I am still in love with this woman. In fact I think I am more in love with her now. I called the POS that she was talking to the day I found out. I told him that I was going to beat him until he was just about dead then let him recover so I could do it again. He is a fat idiot and I am 6' 220# and he backed away very fast. I do check the cell bill, her email, facebook, etc. but really how hard is it to create another email? not very! I really believe that it is over with them and it will never happen again. I can read people pretty well, that is how I knew something was up. It was never physical between them and I believe it. I am trying to work through it and not dwell on the past. Please if anyone has anymore tips on how to get past it please help me out. Thanks so much for the replies.


----------



## the guy (Aug 3, 2010)

s4e
I get by with the belief and conformation that her affair has stopped. She is more affectionate and leaves her phone out, even turns in reciepts...work reciept indicating when she starts and when shes off. She never goes out. She constantly calls me, at least 3 or 4 times a day.She has completely given her self to me. She feels she needs to do this b/c people that care about each other are always texting and calling each other and tell each other everything. 

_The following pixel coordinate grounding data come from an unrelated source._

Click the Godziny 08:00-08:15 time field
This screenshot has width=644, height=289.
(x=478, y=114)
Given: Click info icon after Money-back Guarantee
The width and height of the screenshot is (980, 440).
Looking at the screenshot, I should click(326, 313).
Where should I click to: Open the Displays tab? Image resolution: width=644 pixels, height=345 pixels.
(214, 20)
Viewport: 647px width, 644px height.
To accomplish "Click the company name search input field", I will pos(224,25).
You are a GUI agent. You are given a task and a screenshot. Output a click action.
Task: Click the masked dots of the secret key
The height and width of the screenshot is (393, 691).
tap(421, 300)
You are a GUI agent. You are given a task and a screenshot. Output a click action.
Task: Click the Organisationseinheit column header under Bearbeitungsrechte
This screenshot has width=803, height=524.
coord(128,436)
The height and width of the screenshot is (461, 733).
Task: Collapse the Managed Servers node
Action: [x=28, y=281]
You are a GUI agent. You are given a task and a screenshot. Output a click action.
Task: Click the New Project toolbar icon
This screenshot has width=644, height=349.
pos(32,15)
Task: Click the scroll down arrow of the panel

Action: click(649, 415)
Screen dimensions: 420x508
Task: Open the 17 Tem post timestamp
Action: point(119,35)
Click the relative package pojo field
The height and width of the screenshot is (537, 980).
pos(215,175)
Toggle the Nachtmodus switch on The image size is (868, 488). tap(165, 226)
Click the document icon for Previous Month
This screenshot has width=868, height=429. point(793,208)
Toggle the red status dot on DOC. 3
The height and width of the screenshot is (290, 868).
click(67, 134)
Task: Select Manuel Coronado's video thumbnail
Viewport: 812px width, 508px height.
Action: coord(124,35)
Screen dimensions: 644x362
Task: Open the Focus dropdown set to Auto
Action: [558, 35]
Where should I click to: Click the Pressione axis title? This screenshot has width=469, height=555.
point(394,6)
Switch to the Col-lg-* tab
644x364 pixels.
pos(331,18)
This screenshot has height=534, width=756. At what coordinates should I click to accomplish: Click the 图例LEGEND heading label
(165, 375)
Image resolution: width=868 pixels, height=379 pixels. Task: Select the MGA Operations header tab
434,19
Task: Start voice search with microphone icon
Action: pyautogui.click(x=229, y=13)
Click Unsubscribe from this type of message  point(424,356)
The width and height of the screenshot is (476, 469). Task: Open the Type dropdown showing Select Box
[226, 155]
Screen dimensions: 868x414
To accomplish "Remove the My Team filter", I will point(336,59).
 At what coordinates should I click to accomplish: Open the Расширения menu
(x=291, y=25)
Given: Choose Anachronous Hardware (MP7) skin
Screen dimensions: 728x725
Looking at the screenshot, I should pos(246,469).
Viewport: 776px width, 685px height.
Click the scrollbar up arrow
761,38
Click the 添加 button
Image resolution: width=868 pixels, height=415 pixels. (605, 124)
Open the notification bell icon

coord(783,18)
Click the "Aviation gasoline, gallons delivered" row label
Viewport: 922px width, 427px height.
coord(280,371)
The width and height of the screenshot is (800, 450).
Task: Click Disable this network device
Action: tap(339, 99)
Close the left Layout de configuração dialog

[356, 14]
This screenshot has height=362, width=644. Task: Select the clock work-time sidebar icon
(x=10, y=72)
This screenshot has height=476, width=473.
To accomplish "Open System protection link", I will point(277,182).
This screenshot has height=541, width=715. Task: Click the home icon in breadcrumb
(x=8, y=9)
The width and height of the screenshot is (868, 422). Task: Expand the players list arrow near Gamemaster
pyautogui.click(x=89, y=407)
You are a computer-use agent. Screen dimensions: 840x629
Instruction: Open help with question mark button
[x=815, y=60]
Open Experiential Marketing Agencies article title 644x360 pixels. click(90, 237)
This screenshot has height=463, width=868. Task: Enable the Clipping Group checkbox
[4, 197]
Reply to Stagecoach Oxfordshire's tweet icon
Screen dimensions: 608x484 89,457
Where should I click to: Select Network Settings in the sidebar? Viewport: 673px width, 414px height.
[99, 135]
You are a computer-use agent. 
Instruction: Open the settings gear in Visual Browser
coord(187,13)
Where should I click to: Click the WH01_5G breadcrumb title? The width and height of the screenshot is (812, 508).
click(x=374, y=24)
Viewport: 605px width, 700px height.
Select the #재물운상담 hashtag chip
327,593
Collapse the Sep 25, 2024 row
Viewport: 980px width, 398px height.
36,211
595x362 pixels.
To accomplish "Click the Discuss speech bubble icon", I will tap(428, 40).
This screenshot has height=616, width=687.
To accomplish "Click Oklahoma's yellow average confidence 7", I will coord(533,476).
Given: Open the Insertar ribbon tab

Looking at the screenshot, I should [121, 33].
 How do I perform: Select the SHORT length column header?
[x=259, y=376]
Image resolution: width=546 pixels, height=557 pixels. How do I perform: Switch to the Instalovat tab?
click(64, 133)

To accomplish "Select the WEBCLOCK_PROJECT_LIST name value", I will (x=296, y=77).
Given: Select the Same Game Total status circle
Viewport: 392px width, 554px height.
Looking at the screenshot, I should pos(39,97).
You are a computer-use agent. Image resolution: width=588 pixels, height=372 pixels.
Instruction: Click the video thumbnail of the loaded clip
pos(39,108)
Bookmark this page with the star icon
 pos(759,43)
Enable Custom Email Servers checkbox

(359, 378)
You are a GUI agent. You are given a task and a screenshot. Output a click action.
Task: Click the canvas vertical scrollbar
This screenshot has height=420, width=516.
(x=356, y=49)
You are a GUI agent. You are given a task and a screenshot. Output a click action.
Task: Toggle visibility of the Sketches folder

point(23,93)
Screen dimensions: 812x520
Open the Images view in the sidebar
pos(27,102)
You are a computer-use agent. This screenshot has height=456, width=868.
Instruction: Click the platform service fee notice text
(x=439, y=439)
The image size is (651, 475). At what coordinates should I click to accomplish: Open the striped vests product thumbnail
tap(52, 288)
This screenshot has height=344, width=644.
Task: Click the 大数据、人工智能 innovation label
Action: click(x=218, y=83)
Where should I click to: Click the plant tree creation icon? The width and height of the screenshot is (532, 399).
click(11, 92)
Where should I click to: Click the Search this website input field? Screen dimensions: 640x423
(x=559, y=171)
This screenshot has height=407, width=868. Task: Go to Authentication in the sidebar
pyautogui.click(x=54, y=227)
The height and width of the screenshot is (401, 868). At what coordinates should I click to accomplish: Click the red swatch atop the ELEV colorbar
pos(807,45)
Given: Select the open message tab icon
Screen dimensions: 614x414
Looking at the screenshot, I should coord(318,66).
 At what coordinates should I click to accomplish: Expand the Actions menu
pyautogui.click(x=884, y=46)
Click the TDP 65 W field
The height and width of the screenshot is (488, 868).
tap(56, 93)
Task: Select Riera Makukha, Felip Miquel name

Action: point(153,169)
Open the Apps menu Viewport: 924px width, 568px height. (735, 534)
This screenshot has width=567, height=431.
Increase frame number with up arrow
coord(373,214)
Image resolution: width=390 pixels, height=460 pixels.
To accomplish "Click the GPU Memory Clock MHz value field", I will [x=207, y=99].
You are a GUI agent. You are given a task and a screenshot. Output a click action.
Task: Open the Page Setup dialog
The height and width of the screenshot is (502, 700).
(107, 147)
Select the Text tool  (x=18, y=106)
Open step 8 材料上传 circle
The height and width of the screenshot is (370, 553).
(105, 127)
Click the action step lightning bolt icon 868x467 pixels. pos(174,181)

Point is I focus on that... every time the dark thought come in I force it out quick and replace it with the positive things my W is doing for me today.

Granted it would be hard if my chick was putting up walls and not bring my comfort level up. I'd would bail. I beleive in some way her loss of privacy is one of the consequences of her cheating and the great thing is she gets it.

This is why I believe its so important that it is up to the DS to help in healing... well forgiving. For me I just.. I just don't want to go back to the way things were. Its wierd my wife sees this as caring not controlling. For years I didn't give a dam about what she did I had my own agenda....
I'm getting off track here, you guys can fix this marraige, but if she is still being influence by force out side the marraige and you think you are all that and can do no wrong then your f*cked. Dont play the victum and she stop the blame game... the both of you come together with walls down completly.... you have a chance. But if she has walls up still you are both going no where fast.

So if she is helping you heal then look to that to get by. if she is not helping then you have only your self for help, but you have us for support. I think you know what I mean...


----------